THE mother of little Andrea Auriglietti, the five-year-old boy who was found dead in the River Lea, has vowed to campaign to make the waterway safer.

Rita Auriglietti said that she will fight to prevent further deaths in the river as a tribute to her son.

'If a fence had been put there he would never have died. While I'm alive no-one will ever die in there again,' she said.

'I will not rest because my son's death means that something has to be done.'

Andrea went missing from his home in Erskine Crescent, Tottenham, on Sunday July 16 and was discovered by police frogmen at a lock on the river the next morning.

The boy had been playing in his back garden when he disappeared.

Police believe he had gone after his pet dog which had escaped.

Andrea managed to get over a fence and was last seen chasing the whippet towards Ferry Lane Bridge, which goes across the river.

Shortly before he went missing, Andrea was known to be with a group of local children who were aged between ten and early teens.

Mrs Auriglietti spoke of her family's grief at losing the youngest of her three children.

She said: 'This tragedy should never have happened. It is something that will be with me for the rest of my life, everybody is devastated.

'They took the most precious thing that you can take, a son and a brother and a five year-old full of life.

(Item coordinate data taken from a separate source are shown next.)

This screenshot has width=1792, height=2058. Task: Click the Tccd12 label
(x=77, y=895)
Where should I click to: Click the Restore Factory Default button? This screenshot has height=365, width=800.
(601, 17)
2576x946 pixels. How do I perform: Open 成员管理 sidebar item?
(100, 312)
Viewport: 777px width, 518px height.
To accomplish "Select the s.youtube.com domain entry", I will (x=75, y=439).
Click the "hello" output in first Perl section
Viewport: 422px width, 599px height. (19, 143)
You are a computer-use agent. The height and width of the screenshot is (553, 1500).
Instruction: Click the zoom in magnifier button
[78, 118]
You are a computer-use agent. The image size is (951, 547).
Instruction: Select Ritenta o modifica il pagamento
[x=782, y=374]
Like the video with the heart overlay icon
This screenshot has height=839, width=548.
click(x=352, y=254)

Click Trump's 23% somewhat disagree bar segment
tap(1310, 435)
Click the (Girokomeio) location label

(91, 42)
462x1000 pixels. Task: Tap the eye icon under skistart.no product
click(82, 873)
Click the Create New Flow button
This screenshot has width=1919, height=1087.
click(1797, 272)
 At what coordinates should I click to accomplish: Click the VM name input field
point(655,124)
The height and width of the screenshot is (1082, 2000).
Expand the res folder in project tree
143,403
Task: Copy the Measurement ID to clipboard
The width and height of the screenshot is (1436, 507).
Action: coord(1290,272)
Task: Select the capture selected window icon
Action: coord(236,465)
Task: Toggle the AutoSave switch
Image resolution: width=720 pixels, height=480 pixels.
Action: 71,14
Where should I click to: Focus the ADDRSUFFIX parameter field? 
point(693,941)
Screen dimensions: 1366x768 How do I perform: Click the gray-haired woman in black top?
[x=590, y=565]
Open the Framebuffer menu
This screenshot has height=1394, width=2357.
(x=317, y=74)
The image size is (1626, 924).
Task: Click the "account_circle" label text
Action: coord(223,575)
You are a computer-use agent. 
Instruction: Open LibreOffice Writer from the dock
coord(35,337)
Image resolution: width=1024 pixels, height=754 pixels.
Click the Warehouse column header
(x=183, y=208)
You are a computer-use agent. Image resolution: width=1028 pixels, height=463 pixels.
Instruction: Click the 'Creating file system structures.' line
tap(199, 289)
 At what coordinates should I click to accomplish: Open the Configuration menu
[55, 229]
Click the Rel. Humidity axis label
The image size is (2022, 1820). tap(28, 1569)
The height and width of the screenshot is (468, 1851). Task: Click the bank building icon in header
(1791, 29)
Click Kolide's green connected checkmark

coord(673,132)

'He liked nature and he will never see what he called his 'creatures' again.'

Andrea was just finishing his first year at St Mary's School in Hermitage Road, South Tottenham.

Mrs Auriglietti said she was worried about the safety of the children near the river when the family first moved in.

'That river scared me and I said I would not let my kids anywhere near it,' she said.

'It is unsafe for children.'

Ashley Cohen, who lived two doors away from the Auriglietti family, drowned in the same stretch of water on his seventh birthday in 1995.

New Tottenham MP David Lammy is backing the Auriglietti's fight to make the River Lea safer and a protest was held on Wednesday July 19 at the spot where Andrea died.

A police investigation is underway and officers have been speaking to the children who were with Andrea.

A spokeswoman said police were keeping an 'open mind' about the death.